* ASSIGNMENT *
Transcribe the records that follow. Keep every word exactly, and drop the pictures.

Screenshot grounding data:
################
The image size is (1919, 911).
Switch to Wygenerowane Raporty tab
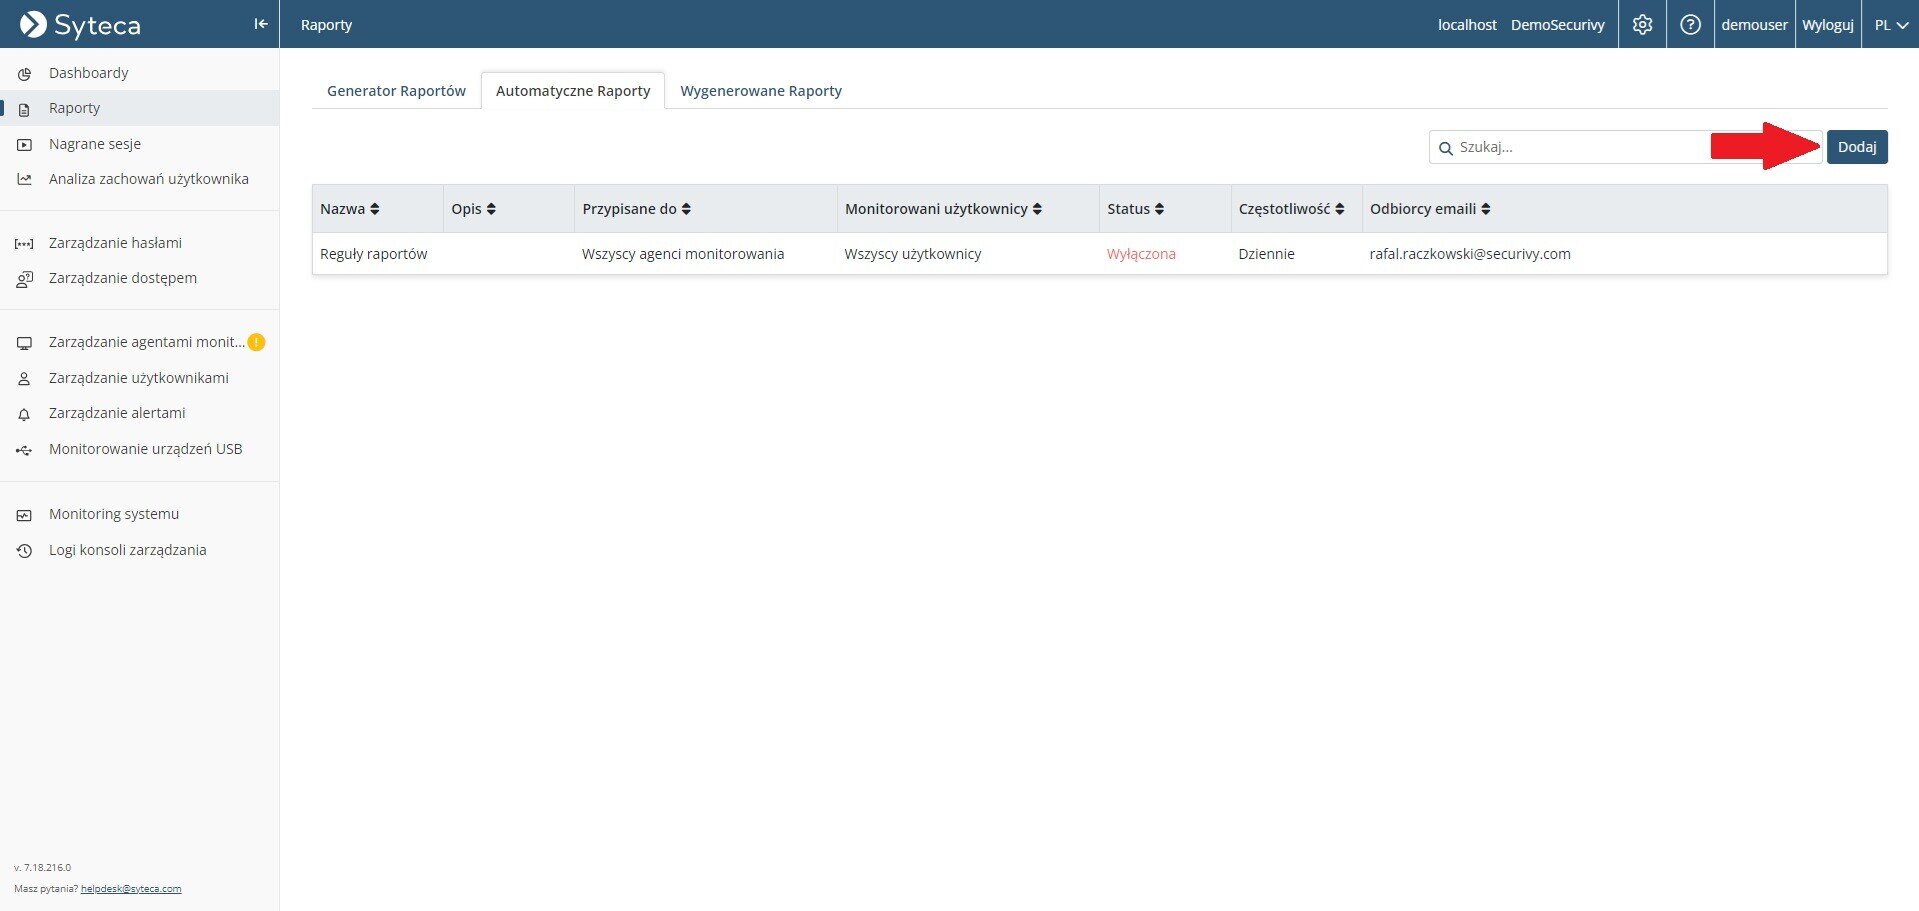point(760,91)
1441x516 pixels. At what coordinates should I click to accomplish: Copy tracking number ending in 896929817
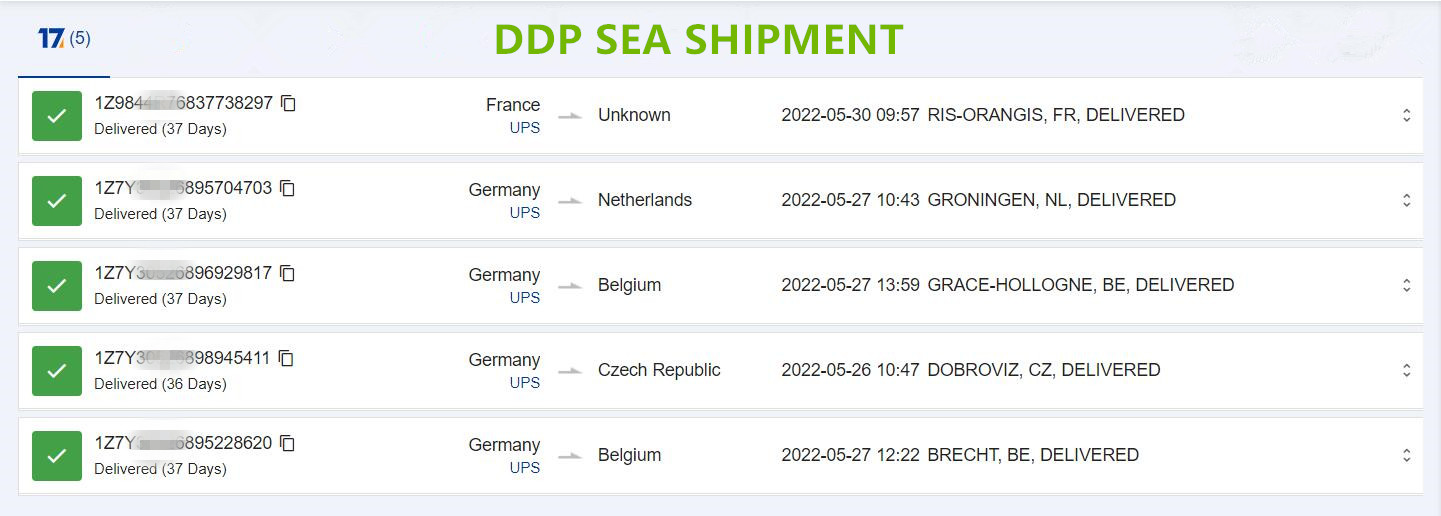pos(287,273)
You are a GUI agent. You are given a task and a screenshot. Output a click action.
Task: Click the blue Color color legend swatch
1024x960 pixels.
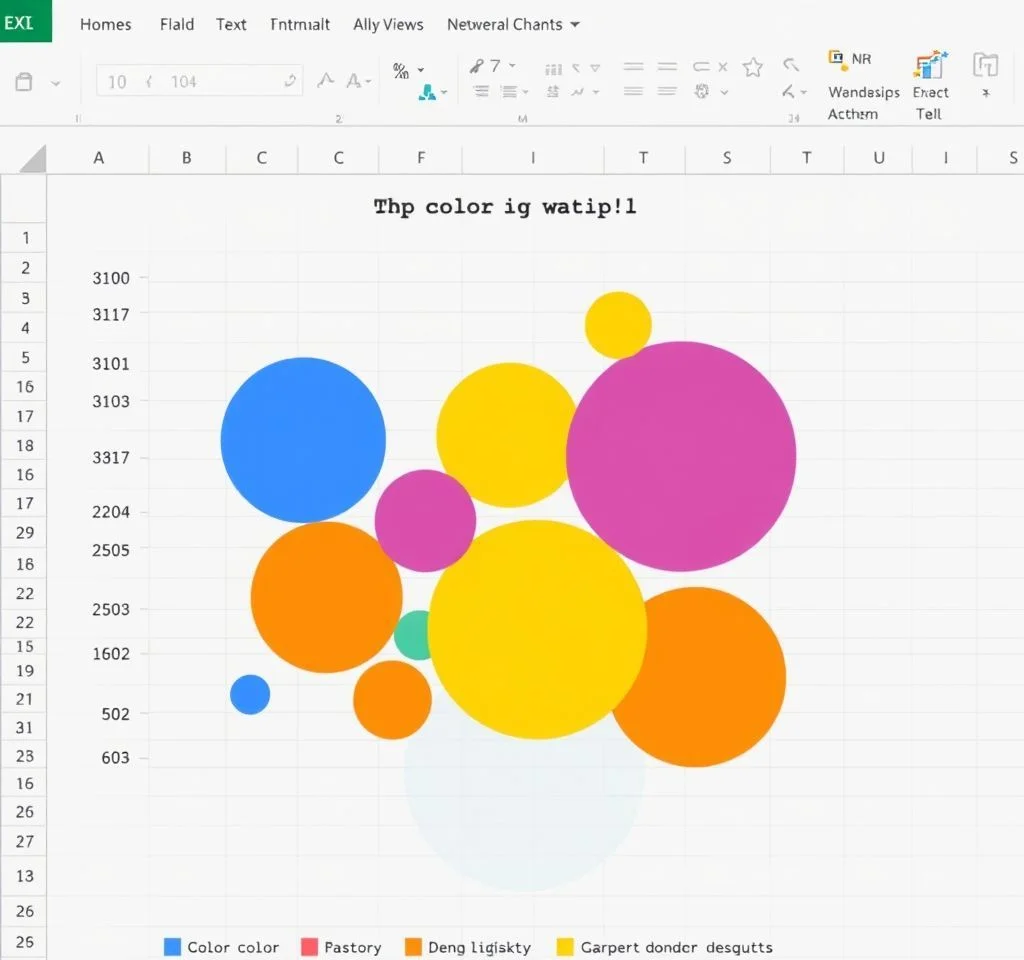[x=172, y=947]
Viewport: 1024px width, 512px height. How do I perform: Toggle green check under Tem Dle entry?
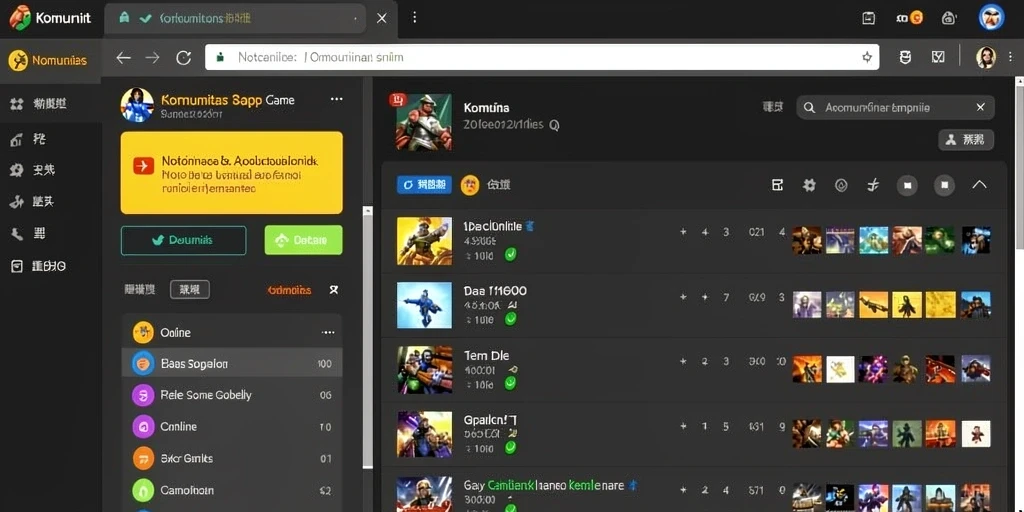[511, 383]
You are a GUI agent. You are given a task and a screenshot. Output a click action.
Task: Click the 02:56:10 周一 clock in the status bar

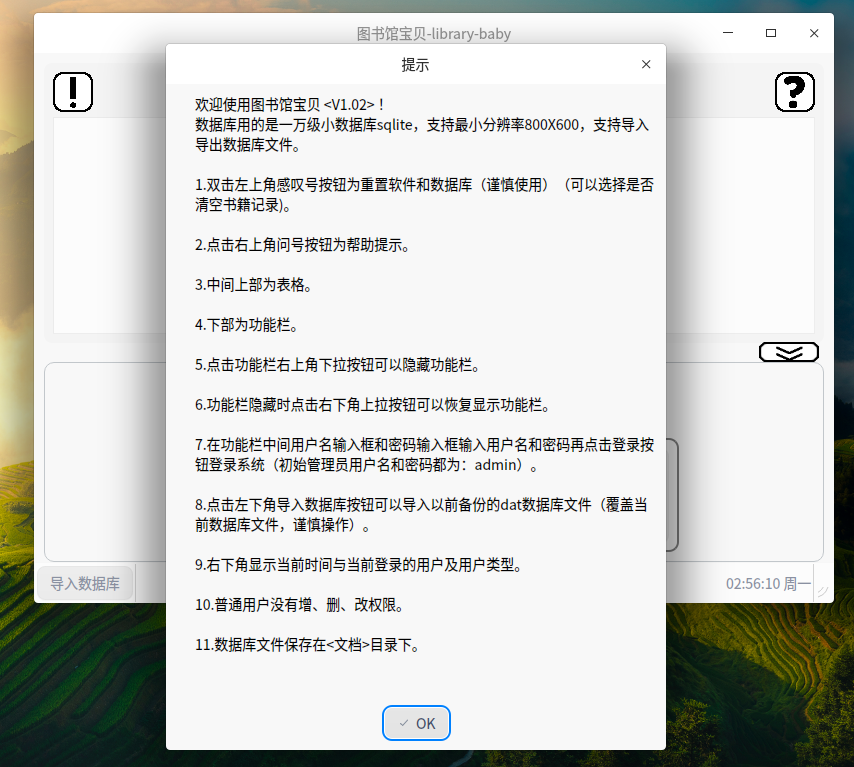pos(768,583)
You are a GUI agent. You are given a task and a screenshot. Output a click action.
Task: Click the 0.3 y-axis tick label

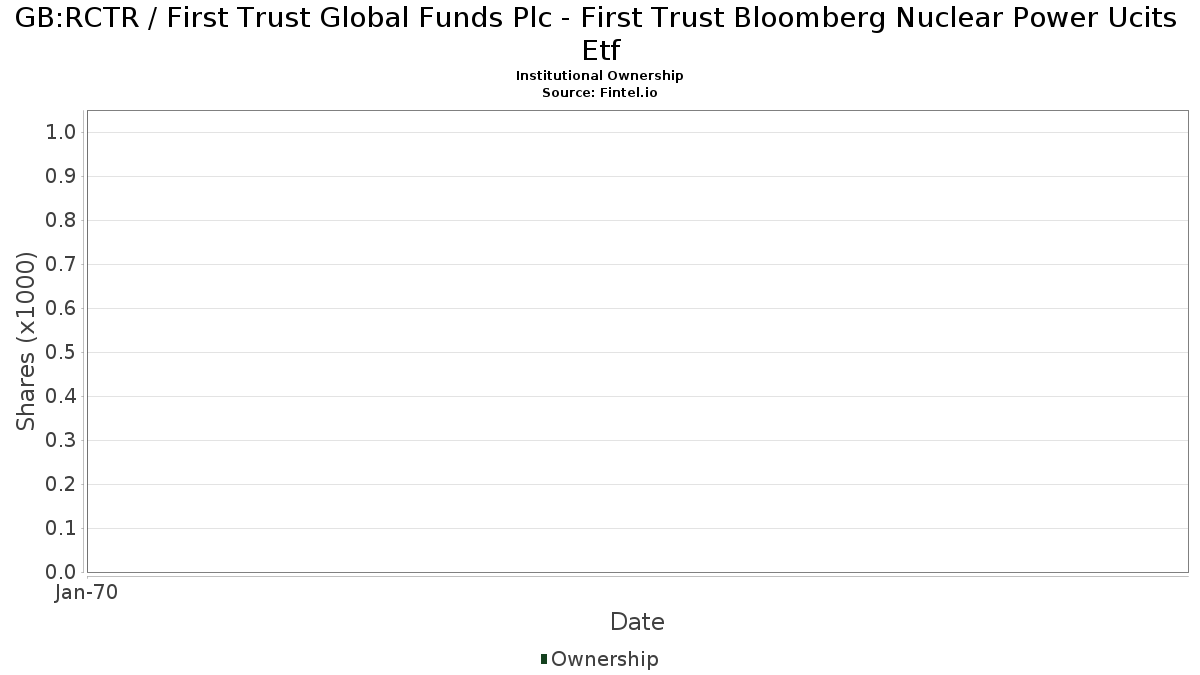click(62, 441)
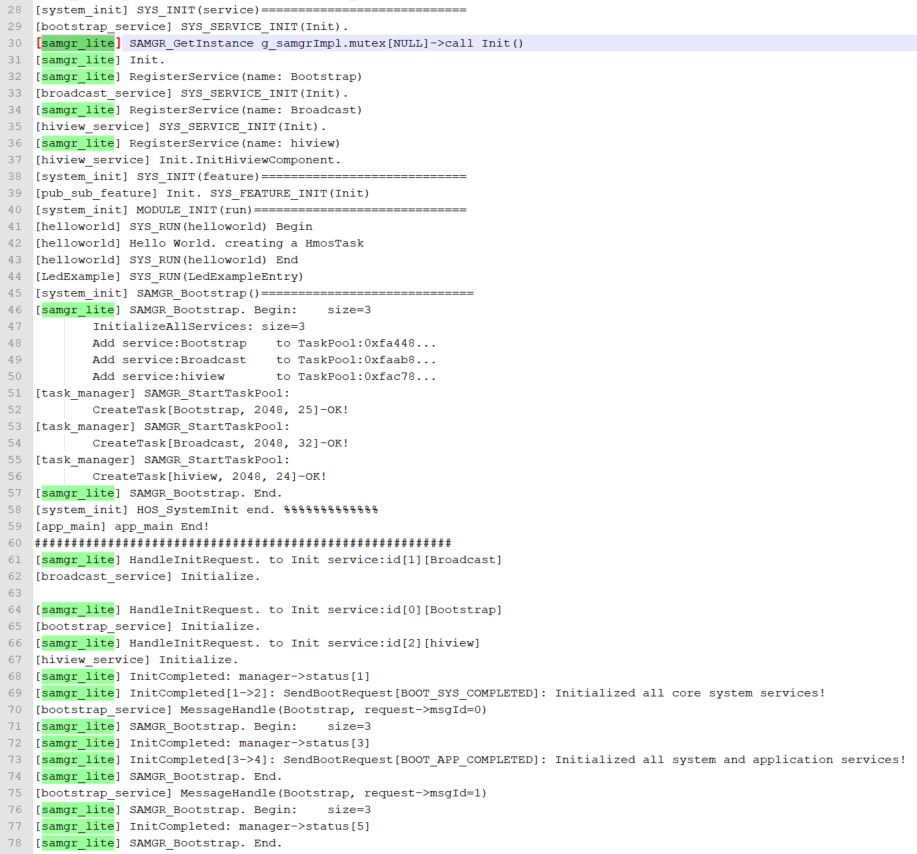Click "CreateTask[hiview, 2048, 24]-OK!" text
The image size is (917, 854).
tap(209, 476)
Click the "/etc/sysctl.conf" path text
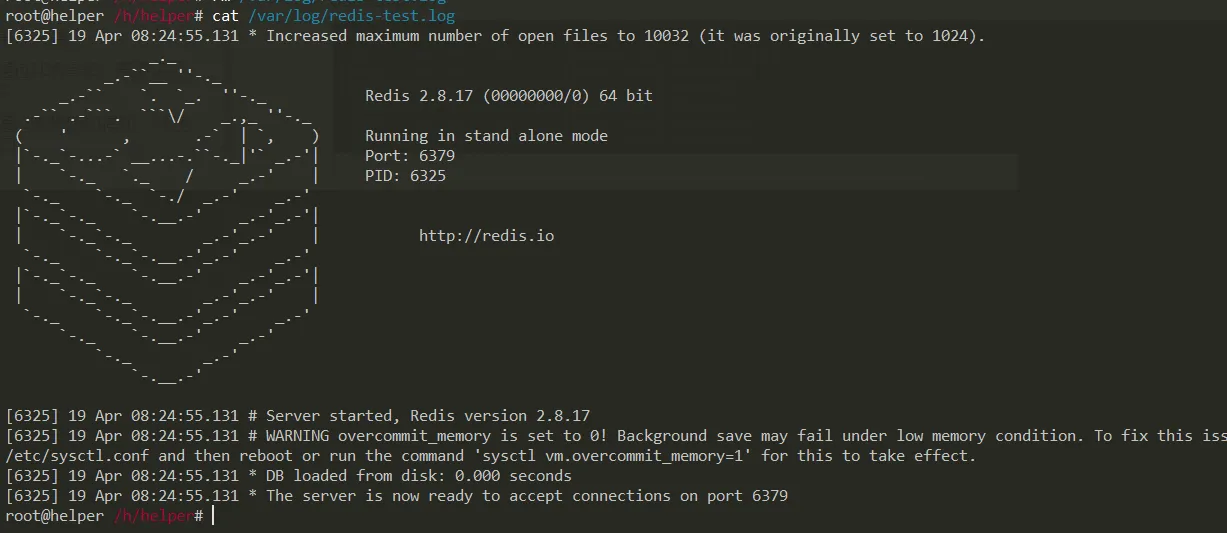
################
* SOLVED PROBLEM *
The image size is (1919, 911).
Switch to Wygenerowane Raporty tab
point(760,91)
1441x516 pixels. At what coordinates should I click to accomplish: Copy tracking number ending in 896929817
pos(287,273)
You are a GUI agent. You are given a task and a screenshot. Output a click action.
Task: Click the blue Color color legend swatch
1024x960 pixels.
[x=172, y=947]
Viewport: 1024px width, 512px height. How do I perform: Toggle green check under Tem Dle entry?
[511, 383]
You are a GUI agent. You are given a task and a screenshot. Output a click action.
Task: Click the 02:56:10 周一 clock in the status bar

pos(768,583)
You are a GUI agent. You are given a task and a screenshot. Output a click action.
Task: Click the 0.3 y-axis tick label

click(62, 441)
Click "CreateTask[hiview, 2048, 24]-OK!" text
The image size is (917, 854).
tap(209, 476)
Click the "/etc/sysctl.conf" path text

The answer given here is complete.